The mission’s powerful solar electric propulsion system, a key innovation, will propel Psyche through deep space. It will be built by Maxar Technologies in Palo Alto, California, and delivered to JPL where the Psyche team is already hard at work testing the hardware for its upcoming launch window. The Psyche team also will test a ride-along technology demonstration using laser communications to encode information in photons and transmit it from Psyche back to Earth, instead of radio waves.

3. The Artemis 1 Uncrewed Mission

In 2022, the first test flight of NASA’s new spacecraft will fly a crewless spaceship around the Moon. It’s called the Artemis 1 Uncrewed Mission, and its purpose is to pave the way for future crewed missions to explore our natural satellite.

The spacecraft will not carry human astronauts, but instead three mannequins designed to simulate humans. One of them is named Moonikin Campos, a name voted on by the public that honors NASA electrical engineer Arturo Campos who helped bring Apollo 13 safely back to Earth. The other two mannequins are Helga and Zohar, designed to represent adult females. All of them will be outfitted for experiments including testing the effects of radiation on human astronauts. The mannequins will also serve as zero gravity indicators, giving the team on the ground a visual cue when the spacecraft has reached weightlessness.

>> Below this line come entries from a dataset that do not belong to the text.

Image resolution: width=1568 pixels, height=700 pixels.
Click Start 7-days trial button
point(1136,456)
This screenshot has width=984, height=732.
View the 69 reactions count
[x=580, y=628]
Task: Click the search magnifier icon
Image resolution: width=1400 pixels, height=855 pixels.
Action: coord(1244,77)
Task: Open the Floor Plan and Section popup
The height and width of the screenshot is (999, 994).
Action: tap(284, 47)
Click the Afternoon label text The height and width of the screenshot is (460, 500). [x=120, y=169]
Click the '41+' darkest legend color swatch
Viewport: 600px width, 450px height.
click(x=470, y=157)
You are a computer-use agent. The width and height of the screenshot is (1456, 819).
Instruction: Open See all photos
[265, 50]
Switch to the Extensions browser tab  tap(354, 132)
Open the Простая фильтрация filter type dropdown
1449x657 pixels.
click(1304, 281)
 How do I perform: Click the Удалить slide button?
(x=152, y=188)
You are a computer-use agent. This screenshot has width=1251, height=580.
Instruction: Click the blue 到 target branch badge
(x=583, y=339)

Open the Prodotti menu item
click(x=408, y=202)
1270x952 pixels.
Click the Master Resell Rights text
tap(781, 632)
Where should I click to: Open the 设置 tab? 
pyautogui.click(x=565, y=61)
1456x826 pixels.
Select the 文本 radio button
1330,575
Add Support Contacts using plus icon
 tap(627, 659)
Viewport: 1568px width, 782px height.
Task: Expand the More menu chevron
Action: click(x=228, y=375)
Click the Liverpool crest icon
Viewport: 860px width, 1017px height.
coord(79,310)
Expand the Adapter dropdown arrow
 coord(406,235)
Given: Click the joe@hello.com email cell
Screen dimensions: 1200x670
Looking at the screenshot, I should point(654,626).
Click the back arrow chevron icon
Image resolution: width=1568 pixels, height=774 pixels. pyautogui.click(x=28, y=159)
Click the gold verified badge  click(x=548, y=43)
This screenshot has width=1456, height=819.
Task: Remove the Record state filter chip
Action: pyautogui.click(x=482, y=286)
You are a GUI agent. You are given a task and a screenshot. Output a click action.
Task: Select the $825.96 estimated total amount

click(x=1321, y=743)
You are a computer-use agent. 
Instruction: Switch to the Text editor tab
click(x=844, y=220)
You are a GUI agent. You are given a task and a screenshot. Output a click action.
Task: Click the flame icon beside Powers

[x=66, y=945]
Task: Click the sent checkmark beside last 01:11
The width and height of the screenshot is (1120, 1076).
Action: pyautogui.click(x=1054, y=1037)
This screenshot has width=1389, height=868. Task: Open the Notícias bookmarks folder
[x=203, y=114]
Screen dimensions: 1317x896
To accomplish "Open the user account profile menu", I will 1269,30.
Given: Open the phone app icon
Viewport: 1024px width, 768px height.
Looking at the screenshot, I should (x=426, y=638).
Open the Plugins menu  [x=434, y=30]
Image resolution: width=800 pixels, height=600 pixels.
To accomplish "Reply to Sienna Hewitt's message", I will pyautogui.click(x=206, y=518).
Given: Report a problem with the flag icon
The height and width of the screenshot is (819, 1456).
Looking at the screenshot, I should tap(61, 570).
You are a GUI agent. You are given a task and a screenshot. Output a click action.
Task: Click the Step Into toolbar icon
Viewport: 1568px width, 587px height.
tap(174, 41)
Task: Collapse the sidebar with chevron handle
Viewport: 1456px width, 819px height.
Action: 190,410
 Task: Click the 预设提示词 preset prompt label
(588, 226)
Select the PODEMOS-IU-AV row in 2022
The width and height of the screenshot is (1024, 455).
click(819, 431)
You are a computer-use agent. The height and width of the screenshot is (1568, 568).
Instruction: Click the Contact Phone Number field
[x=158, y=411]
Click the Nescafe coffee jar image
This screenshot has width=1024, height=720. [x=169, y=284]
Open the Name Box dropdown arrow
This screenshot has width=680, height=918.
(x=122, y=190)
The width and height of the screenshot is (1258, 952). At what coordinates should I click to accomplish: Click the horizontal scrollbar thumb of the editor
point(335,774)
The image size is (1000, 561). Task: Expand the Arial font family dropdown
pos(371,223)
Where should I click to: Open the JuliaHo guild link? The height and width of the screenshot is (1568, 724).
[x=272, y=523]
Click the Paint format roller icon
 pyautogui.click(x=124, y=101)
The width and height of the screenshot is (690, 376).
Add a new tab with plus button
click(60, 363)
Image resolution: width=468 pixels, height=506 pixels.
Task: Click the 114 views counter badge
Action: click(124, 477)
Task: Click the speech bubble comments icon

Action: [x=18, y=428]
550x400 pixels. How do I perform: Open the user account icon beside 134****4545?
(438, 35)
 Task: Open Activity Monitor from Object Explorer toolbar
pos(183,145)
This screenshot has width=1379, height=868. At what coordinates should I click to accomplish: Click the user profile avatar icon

For skywatchers, the best astronomical events of 2022 include the Perseid meteor shower in August and a rare triple conjunction of planets in March, when Venus and Mars will be close together in the predawn sky. Download the free Sky Tonight app to learn more about these astronomical highlights, and sign up for our weekly Wonder Theory newsletter for news on fascinating astronomy discoveries and night sky guides.

4. The Mars Exploration Rovers

Astronomers have a lot to look forward to in 2022, with meteor showers, eclipses and a fine opposition of Mars. But the real excitement is at a lower altitude, where the Mars Exploration Rovers (MER) will begin the first of six new seasons.

Each rover carries in situ instruments that analyze rock and soil targets to determine whether the Red Planet’s aqueous past could have supported life. A suite of spectrometers measures atomic mass and isotope ratios of carbon in surface materials. A ChemCam vaporizes surface material to eject particles for analysis.

The twin rovers Spirit and Opportunity landed in opposite hemispheres of Mars, where their mission is to shed light on the role of water in the evolution of a lifeless planet. Each rover is designed to last 90 days on the surface, driving no more than a few miles from its landing site. During that time, it will use its panoramic camera and thermal emission spectrometer to locate rock and soil targets worthy of a closer look with the rover arm.